The Internet Archive has not appealed to the Supreme Court yet. A spokesperson for the Internet Archive told HuffPost the nonprofit is still reviewing the appeals court decision. But if the case were to reach the high court, it would raise serious questions about the self-enforcement of conflict of interest rules by the individual justices at a time when the court has been embroiled in ethics controversies, particularly around Thomas’ receipt of gifts from friends and wealthy conservative benefactors.

As the court is bound by no enforceable code of conduct to require justices to recuse themselves when potential conflicts of interest arise, each justice is able to decide whether or not to sit on cases, including cases in which they have a financial relationship with one party. Each individual justice is guided by their personal judgment, rather than a universal rule.

This lack of defined recusal rules could create a chaotic situation if the Internet Archive case is elevated, with some justices choosing to recuse based on their financial relationships with publishers while others choose to hear the case despite their book deals.

Supreme Court Justices Neil Gorsuch, Brett Kavanaugh, Amy Coney Barrett and Ketanji Brown Jackson are four of the six justices who have had financial relationships with publishers involved in a case that could be appealed to the Supreme Court
Jacquelyn Martin-Pool via Getty Images

“I don’t love the fact that we could be going into a case like this and we don’t have a clear sense of where each justice stands from an ethical perspective,” said Gabe Roth, executive director of Fix The Court, a judicial ethics watchdog group.

The self-enforcement of the court’s ethics policy enables justices to abide differently. The liberal justices Elena Kagan, Sotomayor and Jackson have in the past provided reasons for their recusals, citing the code of conduct, while the conservatives, by and large, have not. Justices Samuel Alito and John Roberts own stock in corporations ― at least once presenting an apparent conflict of interest for Roberts ― while the others do not.

In other cases involving publishers, the justices have also taken different stances on recusal. Both Sotomayor and Gorsuch chose not to recuse when the court declined to hear cases involving Penguin Random House, according to CNN. Since then, Sotomayor has indicated through the Supreme Court’s press office that she would recuse from cases involving Penguin Random House in the future. No other justice has said they would also recuse from hearing cases involving their books’ publishers.

One factor that could help determine whether a judge is conflicted: whether the justices are in an ongoing financial relationship with any given publisher. Thomas, for instance, published his memoir with HarperCollins in 2007. That may be long enough ago to not warrant a recusal, depending on how much he still receives in royalties. But the other justices all have published books or signed book deals with parties to Hachette v.

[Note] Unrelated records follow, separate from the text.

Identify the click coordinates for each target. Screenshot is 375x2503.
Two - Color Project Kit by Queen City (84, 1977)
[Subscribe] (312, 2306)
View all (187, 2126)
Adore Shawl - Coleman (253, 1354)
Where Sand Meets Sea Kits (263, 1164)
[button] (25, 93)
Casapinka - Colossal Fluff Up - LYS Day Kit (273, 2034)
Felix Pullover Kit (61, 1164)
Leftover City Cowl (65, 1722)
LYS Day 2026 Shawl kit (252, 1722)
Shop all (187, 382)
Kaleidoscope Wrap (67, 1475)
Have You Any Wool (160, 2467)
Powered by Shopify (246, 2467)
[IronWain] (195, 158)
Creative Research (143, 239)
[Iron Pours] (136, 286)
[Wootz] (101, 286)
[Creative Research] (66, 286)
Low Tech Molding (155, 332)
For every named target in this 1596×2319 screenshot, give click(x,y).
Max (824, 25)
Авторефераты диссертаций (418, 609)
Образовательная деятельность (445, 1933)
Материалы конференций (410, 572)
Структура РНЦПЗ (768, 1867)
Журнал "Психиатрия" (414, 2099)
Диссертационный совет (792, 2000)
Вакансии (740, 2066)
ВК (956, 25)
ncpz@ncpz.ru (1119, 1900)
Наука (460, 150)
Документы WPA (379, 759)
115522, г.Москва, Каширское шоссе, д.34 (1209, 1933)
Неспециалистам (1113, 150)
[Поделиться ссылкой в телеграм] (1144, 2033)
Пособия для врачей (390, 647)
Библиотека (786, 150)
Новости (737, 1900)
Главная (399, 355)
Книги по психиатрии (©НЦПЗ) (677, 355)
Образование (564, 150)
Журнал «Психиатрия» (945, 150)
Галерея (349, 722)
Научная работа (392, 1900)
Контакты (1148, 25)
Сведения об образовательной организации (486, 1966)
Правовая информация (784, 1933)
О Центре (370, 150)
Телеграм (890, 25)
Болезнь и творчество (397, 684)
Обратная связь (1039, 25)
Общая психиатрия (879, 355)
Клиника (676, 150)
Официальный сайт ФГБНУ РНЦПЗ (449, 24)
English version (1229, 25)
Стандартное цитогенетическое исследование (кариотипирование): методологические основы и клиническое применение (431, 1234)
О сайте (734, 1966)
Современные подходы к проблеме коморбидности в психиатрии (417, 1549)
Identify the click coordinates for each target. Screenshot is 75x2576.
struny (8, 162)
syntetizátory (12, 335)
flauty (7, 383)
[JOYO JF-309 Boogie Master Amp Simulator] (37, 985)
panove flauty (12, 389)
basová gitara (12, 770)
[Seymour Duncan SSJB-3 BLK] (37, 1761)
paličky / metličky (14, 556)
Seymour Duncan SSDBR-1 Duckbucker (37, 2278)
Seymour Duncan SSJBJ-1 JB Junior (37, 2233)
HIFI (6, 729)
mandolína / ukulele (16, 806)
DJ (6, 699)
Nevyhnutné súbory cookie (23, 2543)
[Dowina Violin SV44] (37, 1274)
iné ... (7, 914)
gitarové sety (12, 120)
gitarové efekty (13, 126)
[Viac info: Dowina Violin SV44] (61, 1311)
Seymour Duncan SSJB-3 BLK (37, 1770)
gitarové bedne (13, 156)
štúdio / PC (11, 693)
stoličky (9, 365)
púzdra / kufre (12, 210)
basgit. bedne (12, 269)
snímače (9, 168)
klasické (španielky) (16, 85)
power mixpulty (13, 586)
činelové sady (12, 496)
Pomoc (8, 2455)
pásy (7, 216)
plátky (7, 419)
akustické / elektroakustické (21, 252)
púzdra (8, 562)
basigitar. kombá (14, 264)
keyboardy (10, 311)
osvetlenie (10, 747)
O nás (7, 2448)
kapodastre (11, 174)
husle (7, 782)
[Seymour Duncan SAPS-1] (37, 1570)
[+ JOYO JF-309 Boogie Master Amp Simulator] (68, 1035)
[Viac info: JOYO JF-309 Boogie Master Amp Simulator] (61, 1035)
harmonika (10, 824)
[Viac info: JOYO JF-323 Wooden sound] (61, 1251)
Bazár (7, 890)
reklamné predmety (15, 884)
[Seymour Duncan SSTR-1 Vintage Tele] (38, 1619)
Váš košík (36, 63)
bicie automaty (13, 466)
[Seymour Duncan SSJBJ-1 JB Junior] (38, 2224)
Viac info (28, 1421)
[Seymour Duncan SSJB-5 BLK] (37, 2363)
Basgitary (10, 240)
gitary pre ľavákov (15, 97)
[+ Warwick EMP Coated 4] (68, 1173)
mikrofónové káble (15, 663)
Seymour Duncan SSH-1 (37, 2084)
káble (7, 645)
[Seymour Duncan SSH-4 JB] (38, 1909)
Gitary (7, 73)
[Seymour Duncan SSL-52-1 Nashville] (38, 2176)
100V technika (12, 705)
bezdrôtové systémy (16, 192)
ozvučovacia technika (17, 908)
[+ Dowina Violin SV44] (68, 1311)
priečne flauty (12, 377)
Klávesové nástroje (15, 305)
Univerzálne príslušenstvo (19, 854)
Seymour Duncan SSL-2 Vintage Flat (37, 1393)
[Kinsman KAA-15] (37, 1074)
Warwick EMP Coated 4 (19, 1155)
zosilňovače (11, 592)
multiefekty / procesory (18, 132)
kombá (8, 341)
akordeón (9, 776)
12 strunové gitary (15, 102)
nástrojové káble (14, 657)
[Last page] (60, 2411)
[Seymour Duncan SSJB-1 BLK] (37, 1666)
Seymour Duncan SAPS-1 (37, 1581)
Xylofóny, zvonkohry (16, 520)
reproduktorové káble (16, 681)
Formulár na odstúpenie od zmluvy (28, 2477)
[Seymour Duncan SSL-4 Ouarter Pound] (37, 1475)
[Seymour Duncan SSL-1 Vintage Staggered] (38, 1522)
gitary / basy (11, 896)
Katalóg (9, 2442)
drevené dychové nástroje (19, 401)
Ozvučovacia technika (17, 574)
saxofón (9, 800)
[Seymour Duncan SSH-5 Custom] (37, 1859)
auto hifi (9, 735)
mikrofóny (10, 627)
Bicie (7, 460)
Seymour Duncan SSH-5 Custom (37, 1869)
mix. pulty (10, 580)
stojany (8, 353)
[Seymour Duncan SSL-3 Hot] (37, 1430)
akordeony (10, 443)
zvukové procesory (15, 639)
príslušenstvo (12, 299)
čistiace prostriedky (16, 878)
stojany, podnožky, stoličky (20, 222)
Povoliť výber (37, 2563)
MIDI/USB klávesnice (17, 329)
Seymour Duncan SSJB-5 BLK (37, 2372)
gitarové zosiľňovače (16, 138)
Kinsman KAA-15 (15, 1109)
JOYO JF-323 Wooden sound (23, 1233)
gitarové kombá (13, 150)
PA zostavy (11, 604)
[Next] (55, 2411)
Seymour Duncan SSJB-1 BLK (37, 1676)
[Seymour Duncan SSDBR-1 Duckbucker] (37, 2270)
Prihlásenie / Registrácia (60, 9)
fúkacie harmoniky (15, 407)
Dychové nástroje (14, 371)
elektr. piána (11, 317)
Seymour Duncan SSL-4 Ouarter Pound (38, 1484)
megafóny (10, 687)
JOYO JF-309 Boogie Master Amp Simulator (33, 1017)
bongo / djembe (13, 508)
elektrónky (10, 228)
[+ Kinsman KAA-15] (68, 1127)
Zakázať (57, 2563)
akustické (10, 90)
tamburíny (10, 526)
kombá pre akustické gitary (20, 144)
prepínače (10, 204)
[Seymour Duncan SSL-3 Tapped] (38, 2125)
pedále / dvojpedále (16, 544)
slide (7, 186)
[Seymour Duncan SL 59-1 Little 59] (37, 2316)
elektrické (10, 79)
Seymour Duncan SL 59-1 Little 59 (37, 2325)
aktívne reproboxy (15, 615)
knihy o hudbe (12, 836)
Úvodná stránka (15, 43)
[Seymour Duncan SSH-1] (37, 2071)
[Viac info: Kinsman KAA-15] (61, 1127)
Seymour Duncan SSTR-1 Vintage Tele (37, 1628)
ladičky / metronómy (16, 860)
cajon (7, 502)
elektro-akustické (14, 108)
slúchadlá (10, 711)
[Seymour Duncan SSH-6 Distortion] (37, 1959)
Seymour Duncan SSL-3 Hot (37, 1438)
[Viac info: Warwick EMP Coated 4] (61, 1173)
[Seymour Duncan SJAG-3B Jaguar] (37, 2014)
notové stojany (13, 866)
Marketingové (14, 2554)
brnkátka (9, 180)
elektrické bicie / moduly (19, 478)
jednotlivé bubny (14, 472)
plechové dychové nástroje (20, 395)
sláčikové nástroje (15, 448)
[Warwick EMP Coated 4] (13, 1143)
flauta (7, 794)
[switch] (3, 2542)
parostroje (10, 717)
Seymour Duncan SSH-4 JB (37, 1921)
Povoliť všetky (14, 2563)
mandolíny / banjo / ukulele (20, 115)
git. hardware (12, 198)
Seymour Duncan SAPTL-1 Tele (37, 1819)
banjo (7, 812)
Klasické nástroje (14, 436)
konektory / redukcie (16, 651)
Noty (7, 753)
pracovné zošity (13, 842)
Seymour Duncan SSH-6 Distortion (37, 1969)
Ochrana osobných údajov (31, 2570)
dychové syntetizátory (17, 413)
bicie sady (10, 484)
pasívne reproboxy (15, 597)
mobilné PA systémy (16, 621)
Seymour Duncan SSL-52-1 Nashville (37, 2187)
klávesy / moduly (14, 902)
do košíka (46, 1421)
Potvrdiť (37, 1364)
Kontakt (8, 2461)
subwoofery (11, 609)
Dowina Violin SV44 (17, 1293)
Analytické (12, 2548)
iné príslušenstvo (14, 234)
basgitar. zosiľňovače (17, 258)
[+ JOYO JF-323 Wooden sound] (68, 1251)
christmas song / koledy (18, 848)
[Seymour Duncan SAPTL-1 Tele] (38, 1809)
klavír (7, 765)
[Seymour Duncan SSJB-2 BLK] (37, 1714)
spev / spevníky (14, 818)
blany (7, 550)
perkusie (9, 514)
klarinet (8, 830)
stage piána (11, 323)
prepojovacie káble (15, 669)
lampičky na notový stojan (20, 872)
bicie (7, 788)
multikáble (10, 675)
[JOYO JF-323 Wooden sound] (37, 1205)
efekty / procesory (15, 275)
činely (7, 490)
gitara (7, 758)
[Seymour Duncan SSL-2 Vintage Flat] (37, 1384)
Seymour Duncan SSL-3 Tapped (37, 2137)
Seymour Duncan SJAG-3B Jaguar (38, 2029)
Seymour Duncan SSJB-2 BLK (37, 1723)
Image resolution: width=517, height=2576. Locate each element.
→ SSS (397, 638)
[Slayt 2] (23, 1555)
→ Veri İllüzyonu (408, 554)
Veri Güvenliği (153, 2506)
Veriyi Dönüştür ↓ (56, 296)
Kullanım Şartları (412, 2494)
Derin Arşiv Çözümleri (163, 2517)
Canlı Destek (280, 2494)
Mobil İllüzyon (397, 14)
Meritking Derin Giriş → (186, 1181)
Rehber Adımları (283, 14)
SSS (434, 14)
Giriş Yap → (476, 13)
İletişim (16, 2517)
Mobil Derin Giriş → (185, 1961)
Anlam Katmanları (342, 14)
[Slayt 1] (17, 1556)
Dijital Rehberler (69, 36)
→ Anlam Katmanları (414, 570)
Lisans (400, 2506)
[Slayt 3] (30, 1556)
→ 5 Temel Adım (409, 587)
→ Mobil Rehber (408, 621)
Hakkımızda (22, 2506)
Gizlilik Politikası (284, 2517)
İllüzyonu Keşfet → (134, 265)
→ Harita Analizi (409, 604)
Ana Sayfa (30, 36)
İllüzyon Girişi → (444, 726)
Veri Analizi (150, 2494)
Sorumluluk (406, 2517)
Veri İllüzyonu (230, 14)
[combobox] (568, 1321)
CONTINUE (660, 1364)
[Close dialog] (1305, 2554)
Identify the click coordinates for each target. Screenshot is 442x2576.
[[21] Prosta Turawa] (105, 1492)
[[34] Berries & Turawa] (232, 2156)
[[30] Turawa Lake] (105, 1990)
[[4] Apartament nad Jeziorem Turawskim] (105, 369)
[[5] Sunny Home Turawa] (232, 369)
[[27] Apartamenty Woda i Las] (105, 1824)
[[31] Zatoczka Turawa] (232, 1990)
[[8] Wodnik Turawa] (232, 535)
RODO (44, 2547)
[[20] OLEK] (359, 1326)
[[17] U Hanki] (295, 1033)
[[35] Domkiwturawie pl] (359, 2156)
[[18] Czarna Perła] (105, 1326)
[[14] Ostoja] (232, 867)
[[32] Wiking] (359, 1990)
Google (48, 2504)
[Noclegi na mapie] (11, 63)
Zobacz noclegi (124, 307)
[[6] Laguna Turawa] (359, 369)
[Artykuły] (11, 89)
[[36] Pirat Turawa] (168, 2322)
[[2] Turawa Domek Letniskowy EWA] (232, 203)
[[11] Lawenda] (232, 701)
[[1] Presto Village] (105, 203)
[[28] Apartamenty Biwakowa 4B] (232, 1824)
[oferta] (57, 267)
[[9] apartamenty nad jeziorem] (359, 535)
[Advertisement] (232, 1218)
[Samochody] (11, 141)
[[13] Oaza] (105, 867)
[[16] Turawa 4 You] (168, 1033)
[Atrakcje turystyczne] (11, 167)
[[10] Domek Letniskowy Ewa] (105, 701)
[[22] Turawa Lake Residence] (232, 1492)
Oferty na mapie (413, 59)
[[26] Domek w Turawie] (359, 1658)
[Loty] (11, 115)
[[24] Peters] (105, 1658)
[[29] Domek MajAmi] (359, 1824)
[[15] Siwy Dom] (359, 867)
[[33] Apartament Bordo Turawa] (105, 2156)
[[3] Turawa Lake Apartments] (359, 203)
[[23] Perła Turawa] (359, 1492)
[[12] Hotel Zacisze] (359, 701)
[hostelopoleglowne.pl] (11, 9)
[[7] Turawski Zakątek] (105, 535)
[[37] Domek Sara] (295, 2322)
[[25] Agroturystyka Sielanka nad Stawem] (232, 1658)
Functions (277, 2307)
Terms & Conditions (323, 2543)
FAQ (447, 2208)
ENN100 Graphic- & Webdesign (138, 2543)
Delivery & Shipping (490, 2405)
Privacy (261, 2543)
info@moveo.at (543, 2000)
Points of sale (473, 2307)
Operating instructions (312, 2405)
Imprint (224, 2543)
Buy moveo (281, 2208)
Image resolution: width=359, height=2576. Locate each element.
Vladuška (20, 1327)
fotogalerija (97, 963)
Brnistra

Internet Archive within the past five years.

“I think those justices should recuse,” Roth said about justices with existing or recent financial relationships with the publishers.

Supreme Court ethics legislation introduced by Sen. Sheldon Whitehouse (D-R.I.) and Rep. Hank Johnson (D-Ga.) would require justices to recuse when a case comes before them involving a party with which they have had a financial relationship in the previous six years.

If that rule were implemented for the Hachette case, it would require the recusal of five justices — Sotomayor, Gorsuch, Kavanaugh, Barrett and Jackson. That would still leave four justices to hear the case, the minimum needed for a quorum.